I want to evaluate the following integral: $$\int_{S^{n-1}}x_{1}^{2}dS$$
And I think i'm supposed to use the fact that $$ \int_{S^{n-1}}dS=\frac{2\pi^{\frac{n}{2}}}{\Gamma\left(\frac{n}{2}\right)} $$ Attempt:
As $S^{n-1}=\left\{ \left(x_{1},\ldots,x_{n}\right)\in\mathbb{R}^{n}\mid x_{1}^{2}+\ldots+x_{n}^{2}=1\right\} \subset\mathbb{R}^{n}$ we can parametrize the hemisphere using $r\colon B^{n-1}\subset\mathbb{R}^{n-1}\to\mathbb{R}^{n}$ defined by $$r\left(x\right)=\left(f\left(x_{2},\ldots,x_{n}\right),x_{2},\ldots,x_{n}\right) $$ where $f\colon\mathbb{R}^{n-1}\to\mathbb{R}$ is defined by \begin{align*} & f\left(x\right)=\sqrt{1-\left(x_{2}^{2}+\ldots+x_{n}^{2}\right)}=\sqrt{1-\left|x\right|^{2}}\\ \Rightarrow\quad & \left|\nabla f\right|^{2}=\frac{\left|x\right|^{2}}{1-\left|x\right|^{2}} \end{align*} Now for $g\colon\mathbb{R}^{n}\to\mathbb{R}$ defined by $g\left(x_{1},\ldots,x_{n}\right)=x_{1}^{2}$ we can get \begin{align*} \int_{S^{n-1}}g\left(x\right)dS & =\int_{B^{n-1}}\left(g\circ r\right)\left(x\right)\sqrt{1+\left|\nabla f\right|^{2}}dx_{2}\ldots dx_{n}=\\ & =\int_{B^{n-1}}f\left(x_{2},\ldots,x_{n}\right)^{2}\sqrt{1+\left|\nabla f\right|^{2}}dx_{2}\ldots dx_{n}=\\ & =\int_{B^{n-1}}\left(1-\left|x\right|^{2}\right)\sqrt{\frac{1}{1-\left|x\right|^{2}}}dx_{2}\ldots dx_{n}=\\ & =\int_{B^{n-1}}\sqrt{1-\left|x\right|^{2}}dx_{2}\ldots dx_{n} \end{align*} Is this correct?
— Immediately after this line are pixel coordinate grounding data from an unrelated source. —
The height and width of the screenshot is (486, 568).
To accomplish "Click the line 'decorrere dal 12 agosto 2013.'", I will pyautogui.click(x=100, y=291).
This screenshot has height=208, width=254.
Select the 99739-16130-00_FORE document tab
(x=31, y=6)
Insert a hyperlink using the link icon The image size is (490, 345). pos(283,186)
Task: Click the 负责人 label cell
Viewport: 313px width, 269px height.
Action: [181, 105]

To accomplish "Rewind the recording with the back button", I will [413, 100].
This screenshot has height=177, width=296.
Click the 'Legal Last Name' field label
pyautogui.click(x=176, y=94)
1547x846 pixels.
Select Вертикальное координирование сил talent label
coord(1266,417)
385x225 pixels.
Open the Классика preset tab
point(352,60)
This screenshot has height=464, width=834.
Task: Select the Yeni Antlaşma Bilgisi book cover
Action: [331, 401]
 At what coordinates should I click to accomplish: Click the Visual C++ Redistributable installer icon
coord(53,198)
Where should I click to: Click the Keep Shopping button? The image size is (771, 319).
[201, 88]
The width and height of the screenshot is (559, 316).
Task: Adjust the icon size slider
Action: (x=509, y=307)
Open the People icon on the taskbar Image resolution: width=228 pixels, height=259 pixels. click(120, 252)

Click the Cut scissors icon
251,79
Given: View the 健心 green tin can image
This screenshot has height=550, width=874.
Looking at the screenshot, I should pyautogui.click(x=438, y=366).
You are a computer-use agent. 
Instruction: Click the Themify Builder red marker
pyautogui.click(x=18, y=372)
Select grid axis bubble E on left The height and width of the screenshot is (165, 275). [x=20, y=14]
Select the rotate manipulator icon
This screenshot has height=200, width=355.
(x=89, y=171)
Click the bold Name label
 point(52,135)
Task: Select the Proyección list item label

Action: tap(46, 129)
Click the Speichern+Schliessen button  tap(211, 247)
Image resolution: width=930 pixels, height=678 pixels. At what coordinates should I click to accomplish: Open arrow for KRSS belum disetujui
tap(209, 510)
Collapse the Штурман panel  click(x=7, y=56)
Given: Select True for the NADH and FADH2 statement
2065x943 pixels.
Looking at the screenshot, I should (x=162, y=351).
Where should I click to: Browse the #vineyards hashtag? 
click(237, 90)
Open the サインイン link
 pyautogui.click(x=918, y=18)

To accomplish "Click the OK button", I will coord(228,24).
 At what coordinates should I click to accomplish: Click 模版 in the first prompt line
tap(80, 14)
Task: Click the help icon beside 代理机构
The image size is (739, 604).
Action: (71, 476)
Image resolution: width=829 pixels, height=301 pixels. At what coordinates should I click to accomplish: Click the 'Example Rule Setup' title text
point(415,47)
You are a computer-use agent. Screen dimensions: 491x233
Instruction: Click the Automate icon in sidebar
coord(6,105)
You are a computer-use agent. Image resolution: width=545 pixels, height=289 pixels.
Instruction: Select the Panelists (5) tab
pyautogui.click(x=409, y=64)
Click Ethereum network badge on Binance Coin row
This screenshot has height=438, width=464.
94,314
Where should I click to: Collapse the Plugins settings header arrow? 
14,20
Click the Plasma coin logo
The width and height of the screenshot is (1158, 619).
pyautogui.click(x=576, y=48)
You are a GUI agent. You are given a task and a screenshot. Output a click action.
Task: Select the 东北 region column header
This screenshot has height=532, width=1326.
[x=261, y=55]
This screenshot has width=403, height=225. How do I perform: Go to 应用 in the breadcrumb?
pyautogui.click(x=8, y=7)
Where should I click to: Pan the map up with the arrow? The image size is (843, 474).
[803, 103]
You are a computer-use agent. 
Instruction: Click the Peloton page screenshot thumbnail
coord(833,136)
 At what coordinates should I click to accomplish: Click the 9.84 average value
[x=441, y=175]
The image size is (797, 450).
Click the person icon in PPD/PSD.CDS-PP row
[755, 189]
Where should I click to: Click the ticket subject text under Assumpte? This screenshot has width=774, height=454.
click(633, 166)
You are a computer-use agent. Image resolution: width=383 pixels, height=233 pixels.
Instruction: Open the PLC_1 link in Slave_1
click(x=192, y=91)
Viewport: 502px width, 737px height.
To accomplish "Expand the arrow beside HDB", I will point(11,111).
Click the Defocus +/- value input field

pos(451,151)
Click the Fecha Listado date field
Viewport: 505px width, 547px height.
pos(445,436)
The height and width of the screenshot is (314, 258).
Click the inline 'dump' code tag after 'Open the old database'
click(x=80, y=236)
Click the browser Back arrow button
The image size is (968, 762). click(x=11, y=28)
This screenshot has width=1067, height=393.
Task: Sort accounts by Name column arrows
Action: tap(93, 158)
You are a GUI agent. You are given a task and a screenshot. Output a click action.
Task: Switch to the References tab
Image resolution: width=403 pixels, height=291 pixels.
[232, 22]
I don't even know if it helps. How can I evaluate the initial integral?
Hint: By symmetry, $$\int_{S^{n-1}} x_1^2 dS = \int_{S^{n-1}} x_2^2 dS = \dots = \int_{S^{n-1}} x_n^2 dS$$
What's $\int_{S^{n-1}} x_1^2 + x_2^2 + \dots + x_n^2 dS$?